R help - Jul 2000 - Molecule-like Notation for Arrays -- anyone interested?

At the APL conference in Berlin on July 24 I am giving a
talk about about a molecule-like notation for arrays for
which some prototype code is available in R.  It is a
graphical notation for arrays of higher rank which makes the
structure of arrays and their various concatenations
intuitively apparent, and which, in my judgment, would make
an excellent interface for array programming languages.  I
originally developed it for teaching, but when I tried to
firm it up mathematically it became clear that there are a
number of fundamental issues involved which I do not have
the time to work through.  Therefore my talk contains the
invitations for others to take this line of research over.
I would like to extent this invitation to this community
here as well.  I think it would be a nice dissertation in
math, perhaps for someone who is interested in category
theory, and I also think an implementation of this would be
an interesting addition for R/S, but of course I am biased.
I apologize for offering up my unfinished business for
others to continue; I am doing it here in the hope that the
work I did put in will somehow benefit the free software
movement.  My talk is available at
http://www.econ.utah.edu/ehrbar/arca.pdf (2.3 Kbytes).

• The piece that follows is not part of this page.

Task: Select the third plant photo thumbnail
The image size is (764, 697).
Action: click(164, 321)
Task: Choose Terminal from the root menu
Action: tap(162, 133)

Here is the abstract as it appears at the conference web site
http://stat.cs.tu-berlin.de/APL-Berlin-2000/index.htm :
A graph-theoretical notation for array concatenation
represents arrays as bubbles with arms sticking out, each
arm with a specified number of ``fingers.'' Bubbles with one
arm are vectors, with two arms matrices, etc.  Arrays can
only hold hands, i.e., ``contract'' along a given pair of
arms, if the arms have the same number of fingers.  There are
three array concatenations: outer product, contraction, and
direct sum.  Special arrays are the unit vectors and the
diagonal array, which is the branching point of several
arms.  Outer products and contractions are independent of the
order in which they are performed and distributive with
respect to the direct sum.  Examples are given where this
notation clarifies mathematical proofs.

Hans Ehrbar

-- 
Hans G. Ehrbar   http://www.econ.utah.edu/ehrbar   ehrbar at econ.utah.edu
Economics Department, University of Utah     (801) 581 7797 (my office)
1645 Campus Center Dr., Rm 308               (801) 581 7481 (econ office)
Salt Lake City    UT 84112-9300              (801) 585 5649 (FAX)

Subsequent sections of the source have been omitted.